Data shown

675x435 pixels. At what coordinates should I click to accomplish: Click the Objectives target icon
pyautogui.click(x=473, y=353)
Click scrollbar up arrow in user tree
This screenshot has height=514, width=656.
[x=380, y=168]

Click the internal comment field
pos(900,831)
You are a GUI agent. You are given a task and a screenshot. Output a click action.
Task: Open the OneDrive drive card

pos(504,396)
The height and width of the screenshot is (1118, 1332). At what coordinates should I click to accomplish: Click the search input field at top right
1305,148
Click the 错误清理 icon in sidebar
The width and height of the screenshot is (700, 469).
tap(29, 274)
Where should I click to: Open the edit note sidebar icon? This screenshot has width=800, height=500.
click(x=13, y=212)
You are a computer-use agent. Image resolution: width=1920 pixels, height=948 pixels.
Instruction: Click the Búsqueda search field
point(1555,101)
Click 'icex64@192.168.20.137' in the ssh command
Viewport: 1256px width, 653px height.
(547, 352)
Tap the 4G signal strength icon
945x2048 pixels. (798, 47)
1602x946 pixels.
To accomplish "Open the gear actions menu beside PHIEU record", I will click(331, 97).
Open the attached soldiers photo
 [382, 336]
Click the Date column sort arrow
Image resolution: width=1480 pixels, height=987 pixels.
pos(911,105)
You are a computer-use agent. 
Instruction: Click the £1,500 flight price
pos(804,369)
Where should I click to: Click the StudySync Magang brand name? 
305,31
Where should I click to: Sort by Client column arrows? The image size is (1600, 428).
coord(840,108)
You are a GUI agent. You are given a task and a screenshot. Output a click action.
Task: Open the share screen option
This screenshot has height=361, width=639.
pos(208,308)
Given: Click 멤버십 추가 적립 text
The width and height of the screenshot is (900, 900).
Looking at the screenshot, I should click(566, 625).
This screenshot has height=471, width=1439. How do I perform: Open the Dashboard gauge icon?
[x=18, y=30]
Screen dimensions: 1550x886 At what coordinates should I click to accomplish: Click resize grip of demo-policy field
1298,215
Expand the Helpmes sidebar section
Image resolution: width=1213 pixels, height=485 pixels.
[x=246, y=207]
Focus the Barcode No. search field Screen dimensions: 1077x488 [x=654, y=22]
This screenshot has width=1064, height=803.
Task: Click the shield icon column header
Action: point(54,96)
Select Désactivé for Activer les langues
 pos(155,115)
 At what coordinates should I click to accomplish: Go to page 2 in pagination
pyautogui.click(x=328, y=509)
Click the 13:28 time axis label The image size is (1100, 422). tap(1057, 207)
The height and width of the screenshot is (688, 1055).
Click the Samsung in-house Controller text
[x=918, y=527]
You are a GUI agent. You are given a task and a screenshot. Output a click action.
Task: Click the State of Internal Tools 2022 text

Requirement
Copy the entries above exactly, leaving none out.

Written response
675x435 pixels. At what coordinates should I click to accomplish: Click the Objectives target icon
pyautogui.click(x=473, y=353)
Click scrollbar up arrow in user tree
This screenshot has height=514, width=656.
[x=380, y=168]

Click the internal comment field
pos(900,831)
You are a GUI agent. You are given a task and a screenshot. Output a click action.
Task: Open the OneDrive drive card

pos(504,396)
The height and width of the screenshot is (1118, 1332). At what coordinates should I click to accomplish: Click the search input field at top right
1305,148
Click the 错误清理 icon in sidebar
The width and height of the screenshot is (700, 469).
tap(29, 274)
Where should I click to: Open the edit note sidebar icon? This screenshot has width=800, height=500.
click(x=13, y=212)
You are a computer-use agent. Image resolution: width=1920 pixels, height=948 pixels.
Instruction: Click the Búsqueda search field
point(1555,101)
Click 'icex64@192.168.20.137' in the ssh command
Viewport: 1256px width, 653px height.
(547, 352)
Tap the 4G signal strength icon
945x2048 pixels. (798, 47)
1602x946 pixels.
To accomplish "Open the gear actions menu beside PHIEU record", I will click(331, 97).
Open the attached soldiers photo
 [382, 336]
Click the Date column sort arrow
Image resolution: width=1480 pixels, height=987 pixels.
pos(911,105)
You are a computer-use agent. 
Instruction: Click the £1,500 flight price
pos(804,369)
Where should I click to: Click the StudySync Magang brand name? 
305,31
Where should I click to: Sort by Client column arrows? The image size is (1600, 428).
coord(840,108)
You are a GUI agent. You are given a task and a screenshot. Output a click action.
Task: Open the share screen option
This screenshot has height=361, width=639.
pos(208,308)
Given: Click 멤버십 추가 적립 text
The width and height of the screenshot is (900, 900).
Looking at the screenshot, I should click(566, 625).
This screenshot has height=471, width=1439. How do I perform: Open the Dashboard gauge icon?
[x=18, y=30]
Screen dimensions: 1550x886 At what coordinates should I click to accomplish: Click resize grip of demo-policy field
1298,215
Expand the Helpmes sidebar section
Image resolution: width=1213 pixels, height=485 pixels.
[x=246, y=207]
Focus the Barcode No. search field Screen dimensions: 1077x488 [x=654, y=22]
This screenshot has width=1064, height=803.
Task: Click the shield icon column header
Action: point(54,96)
Select Désactivé for Activer les langues
 pos(155,115)
 At what coordinates should I click to accomplish: Go to page 2 in pagination
pyautogui.click(x=328, y=509)
Click the 13:28 time axis label The image size is (1100, 422). tap(1057, 207)
The height and width of the screenshot is (688, 1055).
Click the Samsung in-house Controller text
[x=918, y=527]
You are a GUI agent. You are given a task and a screenshot. Output a click action.
Task: Click the State of Internal Tools 2022 text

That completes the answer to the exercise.